Les Sophistes - Marie Odile Goulet Cazé (1986)


Les Sophistes - Marie Odile Goulet Cazé (1986)

Résumé abrégé par César Valentine du chapitre sur les sophistes dans l'ouvrage « L'ascèse cynique »

© César Valentine, 2019. Tous droits réservés. Reproduction interdite sans autorisation.

 



Les sophistes sont des penseurs et maîtres itinérants de la Grèce classique, actifs surtout au Ve et IVe siècle av. J.-C., qui enseignaient l’art du discours, de la persuasion et des savoirs utiles à la vie publique, souvent contre rémunération. Longtemps, ils ne nous ont été connus presque qu’à travers Platon et Aristote, qui les ont critiqués pour leur relativisme et leur prétendue manipulation des mots au détriment de la vérité. À partir de Nietzsche et surtout au XXᵉ siècle (notamment avec des études comme celles de Werner Jaeger, George Kerferd, Jean-Pierre Vernant et Marcel Detienne), leur rôle a été réévalué : on reconnaît aujourd’hui qu’ils ont profondément marqué la réflexion sur l’éducation, la politique, le langage et la culture démocratique d’Athènes. 



Les sophistes : enseigner l'excellence ?

  • Au Ve siècle, sous l’influence des sophistes, une question centrale agite le débat intellectuel : « La vertu peut-elle s’enseigner ? » Autrement dit : l’éducation peut-elle orienter la nature humaine ?

 

  • La conception aristocratique traditionnelle voyait l’excellence comme un don de la nature, transmis par la naissance et l’exemple familial.

 

  • Les sophistes, au contraire, affirmaient pouvoir enseigner l’excellence (l’areté) à tout homme désireux de réussir en politique. Cette prétention à enseigner l'excellence, moyennant un salaire, choquait les esprits conservateurs.

 

  • Seul Gorgias ne prétendait pas enseigner l’areté. Il ne se proposait que de former des gens habiles à parler (des orateurs)

 

  • Pour les sophistes, la vertu est une technè (un art, un savoir-faire). Ils se présentaient comme des éducateurs d’hommes.



La vertu comme technè

 

  • Elle suppose l’assimilation d’un enseignement et un effort d’entraînement.

 

  • Les sophistes rivalisaient entre eux par des méthodes différentes :
    • Technique encyclopédique (Hippias d’Élis) : accumuler une vaste quantité de faits (les matériaux du savoir).
      • Hippias inventa une méthode mnémotechnique.
    • Technique formelle (Prodicos de Céos) : former l’esprit par un entraînement formel de type grammatical et linguistique.
      • La base de sa méthode était la politique et la morale
      • Cette troisième voie se distingue des deux autres car elle considère l’homme non comme un individu isolé mais comme membre de la communauté.
    • Troisième voie (Protagoras) : en plus de la technique formelle, il utilisait la poésie et la musique pour former l'âme. 

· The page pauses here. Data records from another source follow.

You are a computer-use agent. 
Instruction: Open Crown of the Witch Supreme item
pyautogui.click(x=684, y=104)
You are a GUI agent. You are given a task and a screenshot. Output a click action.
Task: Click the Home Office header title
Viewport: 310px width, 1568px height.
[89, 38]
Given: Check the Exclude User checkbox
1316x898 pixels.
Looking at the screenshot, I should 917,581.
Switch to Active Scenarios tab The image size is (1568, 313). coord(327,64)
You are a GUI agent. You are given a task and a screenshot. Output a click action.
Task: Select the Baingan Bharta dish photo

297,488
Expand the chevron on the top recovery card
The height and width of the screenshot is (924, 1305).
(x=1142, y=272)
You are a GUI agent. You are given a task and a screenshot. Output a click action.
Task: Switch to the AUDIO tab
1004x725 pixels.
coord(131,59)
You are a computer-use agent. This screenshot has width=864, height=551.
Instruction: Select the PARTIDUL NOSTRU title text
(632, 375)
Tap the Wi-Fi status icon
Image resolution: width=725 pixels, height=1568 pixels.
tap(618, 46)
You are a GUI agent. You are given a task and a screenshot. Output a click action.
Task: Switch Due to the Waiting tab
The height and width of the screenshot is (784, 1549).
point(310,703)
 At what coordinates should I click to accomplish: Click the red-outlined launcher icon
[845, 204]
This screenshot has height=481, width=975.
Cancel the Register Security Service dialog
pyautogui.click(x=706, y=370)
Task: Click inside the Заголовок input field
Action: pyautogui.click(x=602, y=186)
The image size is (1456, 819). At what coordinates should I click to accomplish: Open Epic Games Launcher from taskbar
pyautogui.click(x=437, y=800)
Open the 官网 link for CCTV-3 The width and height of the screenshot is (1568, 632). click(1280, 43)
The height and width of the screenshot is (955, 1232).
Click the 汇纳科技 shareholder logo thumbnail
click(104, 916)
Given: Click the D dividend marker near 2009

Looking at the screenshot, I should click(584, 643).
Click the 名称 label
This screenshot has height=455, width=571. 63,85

Protagoras et la vertu politique

 

  • La vertu politique n’est ni une qualité naturelle, ni un produit du hasard. Elle relève d’un enseignement et d’une application.

 

  • L’apprentissage doit commencer dès la jeunesse et requiert à la fois des dispositions naturelles et de l’exercice. 
    • Protagoras (cité par Stobée) affirme : « Art sans exercice n'est rien qui vaille, et exercice sans art de même. »
    • Donc un vernis superficiel acquis à la hâte ne peut pas engendrer la vertu.
    • L’homme devient moralement bon davantage par l’exercice que par la nature.

 

  • La mémoire joue un rôle essentiel dans l’éducation.

 

  • L’exercice sophistique est intellectuel.
    • Ce n'est pas un entraînement physique.
    • Ce n'est pas un simple exercice moral, au sens où l'on considère qu'en s'exerçant à des actes vertueux, on devient vertueux.

 

  • Seul l’entraînement oratoire produit la vertu politique.

 

  • L'esprit est plus passif qu’actif.
    • Il reçoit plus qu'il ne découvre.
    • Il imite plus qu'il ne crée.




Relativisme moral et conditions de la technè

 

  • Pour les sophistes, un acte peut être jugé bon ou mauvais selon le point de vue adopté.

 

  • Toute technè repose sur trois éléments :
    • Nature (Phusis) : tout ce qui s'avance et s’épanouit dans l’ouvert.
    • Instruction (Mathésis) : acquisition de savoirs variés (grammaire, rhétorique, mathématiques, etc.).
    • Exercice (Askésis) : exercices oratoire et pratique régulière.